Exercise >>
Using the line with "The width and height of the screenshot is (683, 553)." as your starting point, transcribe it and each line beneath it word for word until the records run out, without pictures.

Records for this task >>
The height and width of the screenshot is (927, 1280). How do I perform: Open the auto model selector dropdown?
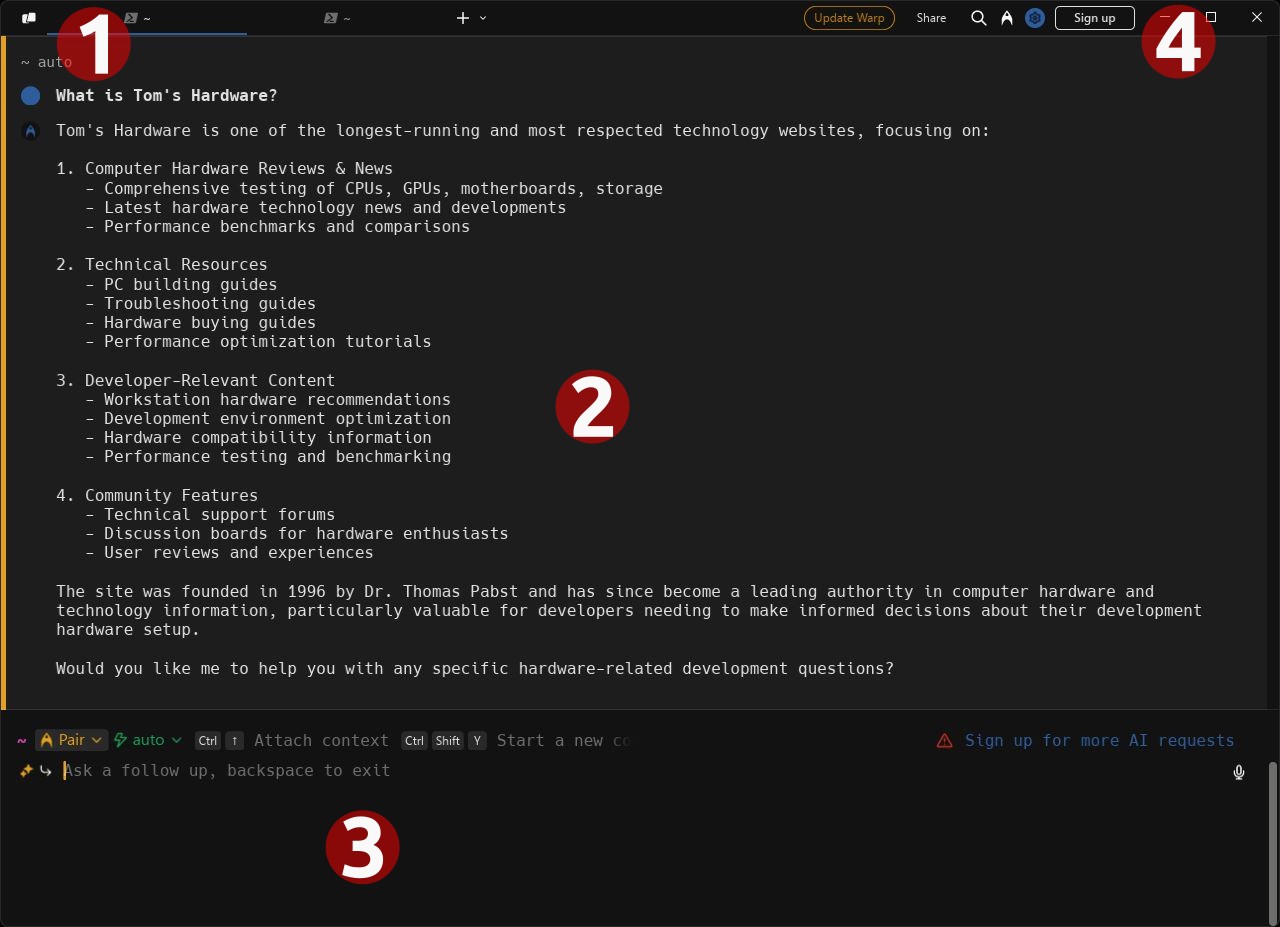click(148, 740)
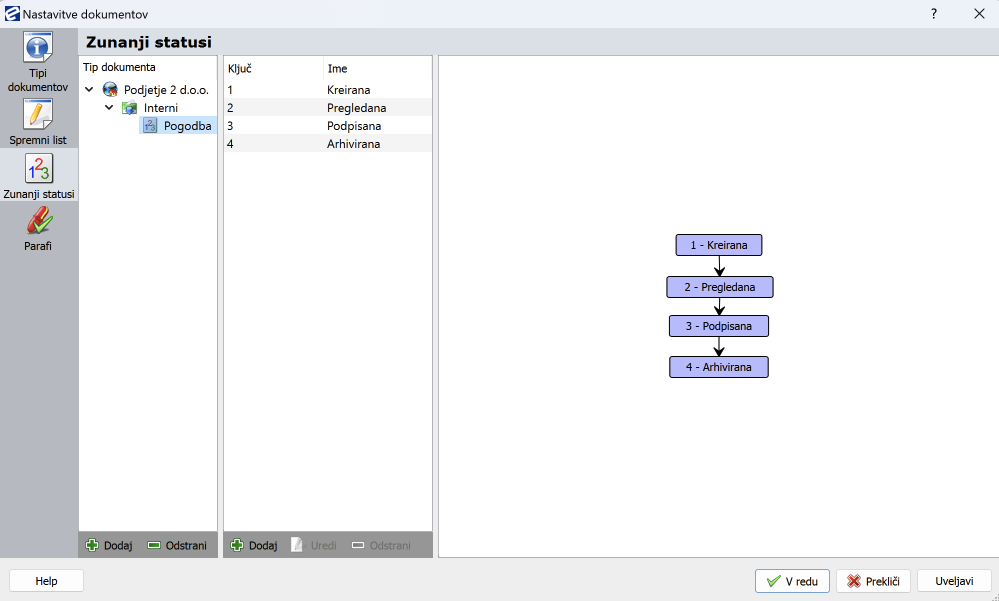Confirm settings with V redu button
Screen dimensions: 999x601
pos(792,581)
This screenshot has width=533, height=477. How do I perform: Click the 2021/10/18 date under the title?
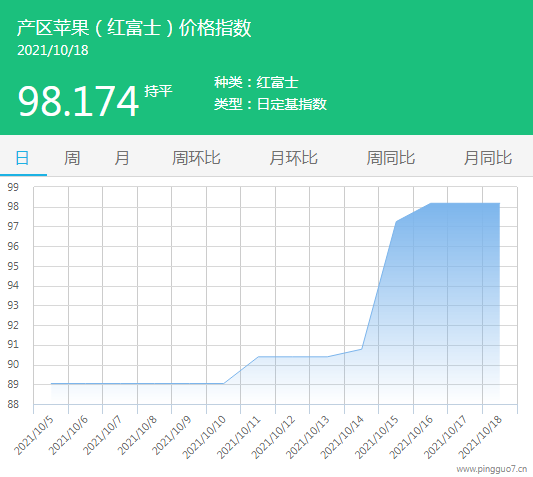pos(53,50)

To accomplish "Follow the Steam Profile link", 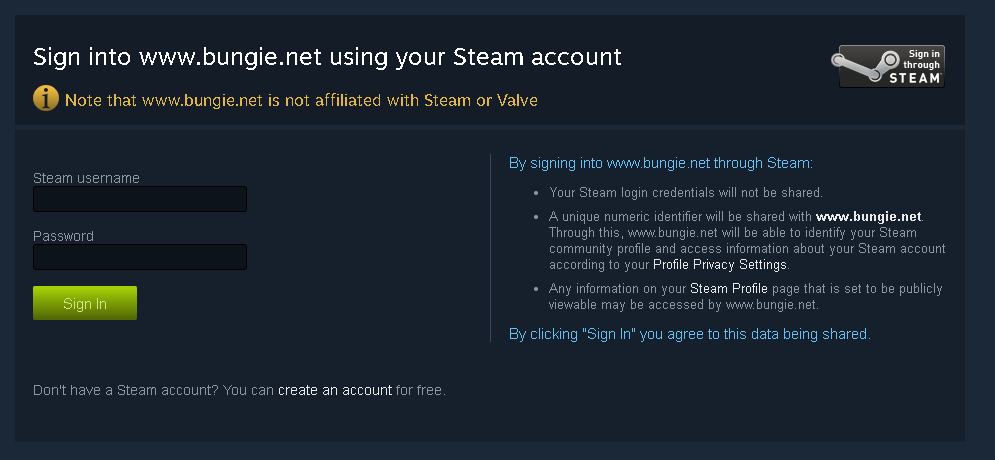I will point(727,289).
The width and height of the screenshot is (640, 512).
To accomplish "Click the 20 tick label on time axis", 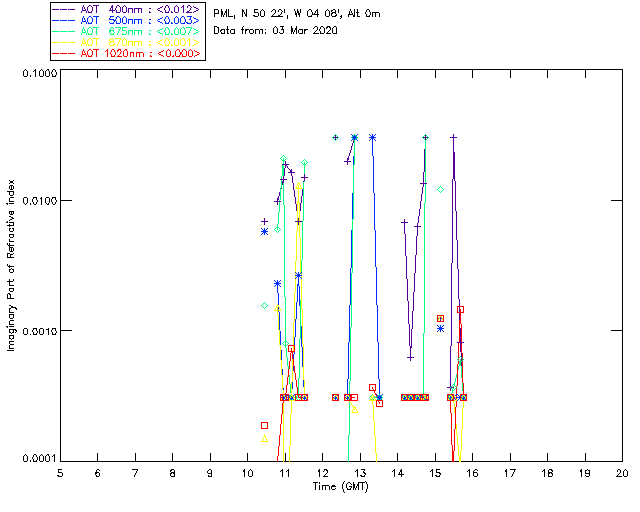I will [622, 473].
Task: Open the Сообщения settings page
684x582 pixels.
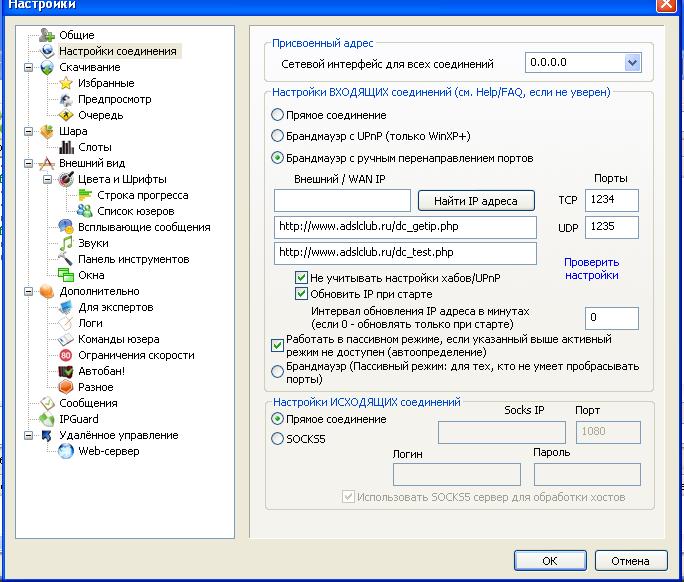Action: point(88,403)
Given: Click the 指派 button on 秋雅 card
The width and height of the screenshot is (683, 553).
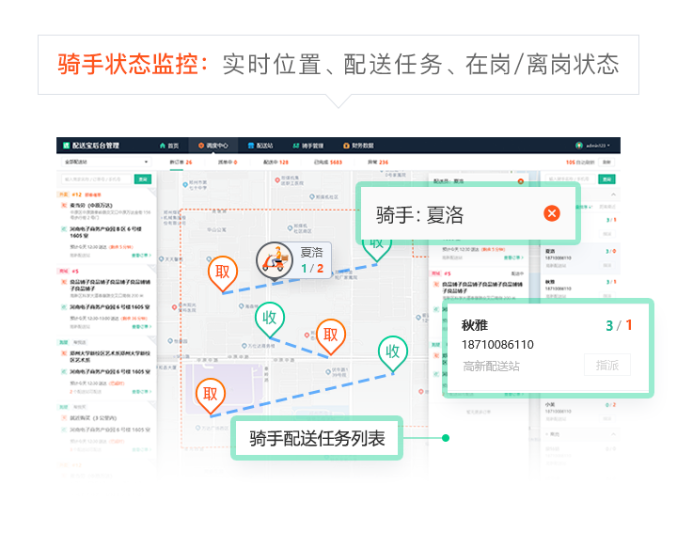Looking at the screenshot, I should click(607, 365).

Response below >>
The width and height of the screenshot is (683, 553).
Looking at the screenshot, I should click(607, 365).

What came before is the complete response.